If Section 721(c) applies to void nonrecognition of gain, nonrecognition is still available if the “gain recognition method” is applied. This requires (1) the partnership uses the “remedial” allocation method of Treas. Regs. Section 1.704-3(d) for built-in gain as to currently contributed property (which acts to allocate income and loss items among partners to work down the disparity between book and tax basis differences arising from contributions of appreciated property), and also as to subsequently contributed property until all built-in gains are recognized or 60 months, whichever is earlier, (2) while there is remaining built-in gain all Section 704(b) income, gain, loss and deduction with regard to that property will be allocated in the same proportions among the partners, (3) new reporting requirements are met, (4) the U.S. Transferor recognizes built-in gain upon an Acceleration Event. An “acceleration event” is any transaction that either would reduce the amount of remaining built-in gain that a U.S. Transferor would recognize under the Gain Deferral Method if the transaction had not occurred or could defer the recognition of the built-in gain (other than transfers of partnership interests to domestic corporations under Section 351 or 381), and (5) the U.S. Transferor agrees to an extended 8 year statute of limitations on these tax items.
Helpfully, a general exception to the new rules will apply if the aggregate built-in gain of Section 721(c) Property in a year is $1 million or less, if there is no Gain Deferral Method then in operation. How nice it would be for taxpayers if all new complex regulations enacted to address the few taxpayers engaged in aggressive tax planning would have reasonably generous de minimis exceptions from applicability, like these.

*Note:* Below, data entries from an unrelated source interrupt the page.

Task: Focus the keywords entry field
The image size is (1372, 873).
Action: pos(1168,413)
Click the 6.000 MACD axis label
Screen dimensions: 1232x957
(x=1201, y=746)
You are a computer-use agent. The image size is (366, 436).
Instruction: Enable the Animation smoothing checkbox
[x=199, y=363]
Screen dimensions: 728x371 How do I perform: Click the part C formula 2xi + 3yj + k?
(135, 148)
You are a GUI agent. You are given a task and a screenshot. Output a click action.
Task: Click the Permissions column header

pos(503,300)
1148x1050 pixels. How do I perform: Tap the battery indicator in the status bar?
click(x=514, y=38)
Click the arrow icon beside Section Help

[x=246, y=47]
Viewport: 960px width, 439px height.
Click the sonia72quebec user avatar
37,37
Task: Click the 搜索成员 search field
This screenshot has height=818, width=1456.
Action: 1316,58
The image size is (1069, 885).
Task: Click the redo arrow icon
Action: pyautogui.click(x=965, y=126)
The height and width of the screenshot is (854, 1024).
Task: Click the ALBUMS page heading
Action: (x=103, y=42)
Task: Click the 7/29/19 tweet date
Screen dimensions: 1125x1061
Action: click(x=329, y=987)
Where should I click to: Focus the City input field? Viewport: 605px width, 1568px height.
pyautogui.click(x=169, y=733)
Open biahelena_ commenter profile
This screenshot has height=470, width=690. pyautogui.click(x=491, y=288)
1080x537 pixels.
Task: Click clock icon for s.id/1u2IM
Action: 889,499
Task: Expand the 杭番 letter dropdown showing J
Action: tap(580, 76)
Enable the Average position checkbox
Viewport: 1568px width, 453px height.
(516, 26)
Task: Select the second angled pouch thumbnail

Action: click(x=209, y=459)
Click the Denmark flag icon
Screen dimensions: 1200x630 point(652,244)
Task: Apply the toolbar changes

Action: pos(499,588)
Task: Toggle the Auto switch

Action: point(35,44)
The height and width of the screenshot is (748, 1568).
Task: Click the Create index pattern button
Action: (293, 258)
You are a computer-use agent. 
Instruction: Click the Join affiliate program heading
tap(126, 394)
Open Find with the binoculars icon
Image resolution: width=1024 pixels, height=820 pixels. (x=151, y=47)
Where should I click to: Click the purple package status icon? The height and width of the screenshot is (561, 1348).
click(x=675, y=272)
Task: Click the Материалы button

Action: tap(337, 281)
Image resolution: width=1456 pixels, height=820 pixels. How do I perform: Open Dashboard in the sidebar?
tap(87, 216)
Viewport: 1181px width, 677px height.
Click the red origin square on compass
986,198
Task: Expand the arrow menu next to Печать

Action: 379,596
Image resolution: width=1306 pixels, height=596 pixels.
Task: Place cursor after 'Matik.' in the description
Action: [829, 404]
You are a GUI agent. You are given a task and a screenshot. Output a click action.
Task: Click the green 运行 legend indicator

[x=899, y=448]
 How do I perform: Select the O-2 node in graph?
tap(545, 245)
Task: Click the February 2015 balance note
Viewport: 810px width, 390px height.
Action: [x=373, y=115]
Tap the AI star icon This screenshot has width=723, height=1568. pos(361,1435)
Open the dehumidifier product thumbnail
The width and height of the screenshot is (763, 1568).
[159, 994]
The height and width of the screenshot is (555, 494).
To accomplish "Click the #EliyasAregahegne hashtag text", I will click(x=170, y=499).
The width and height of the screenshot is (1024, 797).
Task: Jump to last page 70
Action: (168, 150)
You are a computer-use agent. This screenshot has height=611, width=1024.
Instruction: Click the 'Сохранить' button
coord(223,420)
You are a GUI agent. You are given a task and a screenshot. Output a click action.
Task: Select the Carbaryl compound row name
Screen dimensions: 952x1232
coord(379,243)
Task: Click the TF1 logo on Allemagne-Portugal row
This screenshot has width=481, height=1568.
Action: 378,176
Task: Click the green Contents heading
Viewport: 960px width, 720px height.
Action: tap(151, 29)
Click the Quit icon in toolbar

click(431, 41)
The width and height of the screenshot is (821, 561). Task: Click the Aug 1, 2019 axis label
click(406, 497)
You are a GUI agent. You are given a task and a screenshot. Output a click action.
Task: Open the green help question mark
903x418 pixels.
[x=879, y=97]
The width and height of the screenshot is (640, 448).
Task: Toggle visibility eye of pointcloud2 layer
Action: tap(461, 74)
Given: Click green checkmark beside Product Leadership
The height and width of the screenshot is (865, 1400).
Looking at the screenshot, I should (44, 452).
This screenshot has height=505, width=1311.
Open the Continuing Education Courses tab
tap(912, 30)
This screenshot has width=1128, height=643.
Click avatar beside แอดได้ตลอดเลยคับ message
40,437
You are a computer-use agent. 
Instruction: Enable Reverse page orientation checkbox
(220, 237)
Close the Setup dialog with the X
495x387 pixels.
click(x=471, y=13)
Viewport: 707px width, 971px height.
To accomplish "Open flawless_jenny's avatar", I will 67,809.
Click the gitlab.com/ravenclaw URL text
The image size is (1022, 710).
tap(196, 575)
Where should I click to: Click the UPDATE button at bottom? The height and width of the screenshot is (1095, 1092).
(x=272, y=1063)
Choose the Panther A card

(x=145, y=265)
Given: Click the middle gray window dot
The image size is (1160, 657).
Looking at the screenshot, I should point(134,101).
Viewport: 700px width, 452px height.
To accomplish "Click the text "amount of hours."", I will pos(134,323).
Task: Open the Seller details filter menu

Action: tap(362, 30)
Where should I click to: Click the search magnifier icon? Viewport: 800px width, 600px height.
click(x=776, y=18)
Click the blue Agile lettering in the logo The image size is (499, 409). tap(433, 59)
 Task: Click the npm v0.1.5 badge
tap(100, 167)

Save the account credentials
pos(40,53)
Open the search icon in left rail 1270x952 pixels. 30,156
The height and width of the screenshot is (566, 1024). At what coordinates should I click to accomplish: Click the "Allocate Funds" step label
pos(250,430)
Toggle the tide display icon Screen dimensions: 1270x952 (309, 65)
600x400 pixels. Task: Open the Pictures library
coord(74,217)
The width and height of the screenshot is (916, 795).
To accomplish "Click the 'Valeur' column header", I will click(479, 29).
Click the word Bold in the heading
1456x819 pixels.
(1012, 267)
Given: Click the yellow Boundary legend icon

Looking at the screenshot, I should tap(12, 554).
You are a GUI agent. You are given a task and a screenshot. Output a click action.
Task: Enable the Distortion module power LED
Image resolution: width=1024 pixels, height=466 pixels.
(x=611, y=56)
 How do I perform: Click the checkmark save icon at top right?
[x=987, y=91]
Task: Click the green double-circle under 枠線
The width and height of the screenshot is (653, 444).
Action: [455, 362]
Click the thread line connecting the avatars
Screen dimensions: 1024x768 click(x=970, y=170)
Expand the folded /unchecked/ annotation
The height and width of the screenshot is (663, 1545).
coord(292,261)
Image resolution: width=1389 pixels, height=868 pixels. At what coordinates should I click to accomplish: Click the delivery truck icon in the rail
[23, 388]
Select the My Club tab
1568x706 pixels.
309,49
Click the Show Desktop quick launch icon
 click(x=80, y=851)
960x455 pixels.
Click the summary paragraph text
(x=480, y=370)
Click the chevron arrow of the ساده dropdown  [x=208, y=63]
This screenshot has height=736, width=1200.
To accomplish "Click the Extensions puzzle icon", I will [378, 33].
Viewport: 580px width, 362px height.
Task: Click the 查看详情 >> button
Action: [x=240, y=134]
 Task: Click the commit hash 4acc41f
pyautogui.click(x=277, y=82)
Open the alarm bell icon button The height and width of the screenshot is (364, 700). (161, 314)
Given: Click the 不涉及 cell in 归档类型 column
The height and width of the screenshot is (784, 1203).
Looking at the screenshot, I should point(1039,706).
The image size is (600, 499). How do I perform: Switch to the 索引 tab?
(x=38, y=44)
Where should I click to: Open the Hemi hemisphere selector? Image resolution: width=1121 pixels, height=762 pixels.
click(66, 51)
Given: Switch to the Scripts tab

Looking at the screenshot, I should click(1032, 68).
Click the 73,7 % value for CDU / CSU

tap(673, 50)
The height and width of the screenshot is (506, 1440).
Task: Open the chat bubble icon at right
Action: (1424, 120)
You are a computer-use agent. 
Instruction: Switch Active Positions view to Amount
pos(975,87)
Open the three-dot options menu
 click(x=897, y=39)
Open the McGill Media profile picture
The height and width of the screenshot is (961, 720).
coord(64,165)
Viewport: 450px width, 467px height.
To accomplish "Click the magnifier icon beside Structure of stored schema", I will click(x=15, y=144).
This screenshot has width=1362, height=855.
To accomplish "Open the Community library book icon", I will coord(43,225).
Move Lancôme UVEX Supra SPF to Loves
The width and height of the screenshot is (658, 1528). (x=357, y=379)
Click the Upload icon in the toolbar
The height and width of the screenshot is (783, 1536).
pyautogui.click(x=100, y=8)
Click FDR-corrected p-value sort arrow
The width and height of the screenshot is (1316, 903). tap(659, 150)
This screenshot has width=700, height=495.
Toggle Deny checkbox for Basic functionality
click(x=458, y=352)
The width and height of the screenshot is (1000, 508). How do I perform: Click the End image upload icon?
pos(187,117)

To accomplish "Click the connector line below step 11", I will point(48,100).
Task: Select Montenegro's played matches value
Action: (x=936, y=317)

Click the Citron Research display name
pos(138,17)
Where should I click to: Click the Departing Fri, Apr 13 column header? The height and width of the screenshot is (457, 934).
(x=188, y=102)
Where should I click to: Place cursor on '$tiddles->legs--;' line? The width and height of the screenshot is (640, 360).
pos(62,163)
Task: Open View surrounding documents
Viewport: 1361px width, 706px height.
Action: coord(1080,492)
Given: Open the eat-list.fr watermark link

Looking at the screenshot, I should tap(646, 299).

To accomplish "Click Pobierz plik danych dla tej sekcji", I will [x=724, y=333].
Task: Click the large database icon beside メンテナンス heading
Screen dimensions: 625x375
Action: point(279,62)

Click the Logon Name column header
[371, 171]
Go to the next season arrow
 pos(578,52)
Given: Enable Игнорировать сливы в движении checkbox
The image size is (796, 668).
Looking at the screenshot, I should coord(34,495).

While the regulations are not yet out, when they do come out they will have an August 6, 2015 effective date (or earlier deemed contributions from check-the-box elections made on or after this date) for most of their provisions. This should not be a problem for taxpayers given the reasonably detailed provisions in the Notice.
The IRS indicated it will also adopt additional rules under Section 482 to address controlled transactions involving partnerships in cases where they believe that taxpayers are inappropriately shifting income to related foreign partners.
COMMENTS: There is good news and bad news for taxpayers here.
The bad news is that ANYTIME a contribution of appreciated property is made to a partnership, a review of the application of Section 721(c) will now be needed if there is a non-U.S. partner. Importantly, Section 721(c) applies whether the contribution is to a domestic or a foreign partnership. Thus all practitioners that deal with partnerships or LLCs, including those focused principally on estate planning, will need to apply these rules whenever appreciated property is contributed to the entity (although the requirement of a foreign direct or indirect partner will likely quickly eliminate most closely-held partnerships and LLCs from the rules). Since Section 721(c) is not presently on the radar of most practitioners, this is a trap for the unwary. The addition of more complexity to Subchapter K is also not a welcome event - the ballooning complexity of that Subchapter over the years is a trend that these new rules continue.
The good news is multifaceted. First, Section 721(c) will only apply in limited circumstances. There needs to be a foreign partner (but be wary of the “indirect” rule). There will need to be appreciation over $1 million. Also, the applicable U.S. Transferor and persons related to the U.S. Transferor must own more than 50% of the partnership. Second, even if Section 721(c) does apply, there is not significant downside to adopting the Gain Recognition Method as a method of avoiding gain recognition beyond administrative inconvenience.